John Bercow has dismissed the idea the House of Lords has triggered a constitutional crisis by voting to delay George Osborne's cuts to tax credits.
David Cameron has put in place a "rapid review" into the powers of the Lords in the wake of the defeat. Since the vote, Conservatives have reacted with fury to unelected peers rejecting a financial measure agreed by the Commons.
However the Speaker told MPs that "nothing procedurally improper has taken place" when it came to the vote. "Each House knows what its powers are and are not."
And Labour has accused the prime minister and chancellor of "manufacturing a phoney constitutional crisis" to distract from the tax credit defeat.

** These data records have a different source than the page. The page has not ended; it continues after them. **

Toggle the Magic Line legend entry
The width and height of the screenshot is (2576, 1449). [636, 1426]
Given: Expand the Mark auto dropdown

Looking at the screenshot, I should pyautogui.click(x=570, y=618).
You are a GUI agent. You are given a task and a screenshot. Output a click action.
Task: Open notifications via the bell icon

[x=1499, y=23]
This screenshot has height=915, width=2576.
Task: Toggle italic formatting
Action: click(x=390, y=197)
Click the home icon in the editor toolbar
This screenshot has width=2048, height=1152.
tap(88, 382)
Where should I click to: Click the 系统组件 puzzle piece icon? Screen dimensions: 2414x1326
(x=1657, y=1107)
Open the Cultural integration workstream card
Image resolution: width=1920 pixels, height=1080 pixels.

The Lords does not block financial measures passed by elected MPs when included in a Bill. However the chancellor decided to implement the tax credit cuts via a statutory instrument (SI). While it is extremely rare for peers to reject an SI agreed by the Commons - it does have the power to do it.
The government argues that as the SI was a matter of tax and spend, peers should not have overruled the Commons.
But Bercow told MPs today: "The responsibility of the chair is for order. Nothing disorderly has occurred. There has been no procedural impropriety.
"That would not have been allowed. Whether people like what happened last night, the substance of the issue, or in terms of their views on constitutionality is a matter for each and every one of them.
"In terms of where matters rest, as I said last night from the chair, in response to a point of order from the shadow chancellor, this is now a matter for the government to take forward as it thinks fit.
He added: "I do jealously guard the rights of this House. But I have to rest with what I’ve said, that nothing procedurally improper has taken place."
TAX CREDITS: THE IMPACT
Tax credits are welfare payments to families raising children and working people on low incomes.
More than three million families will lose an average of £1,300 a year from April
The cuts will deliver £4.4bn of the Chancellor’s planned welfare cuts by reducing the earnings level at which tax credits start to be withdrawn from £6,420 to £3,850.
The Government says eight out of 10 would be "better off" overall from a package which also includes increases in the minimum wage for over-25s, rises in the income tax threshold and extended free childcare.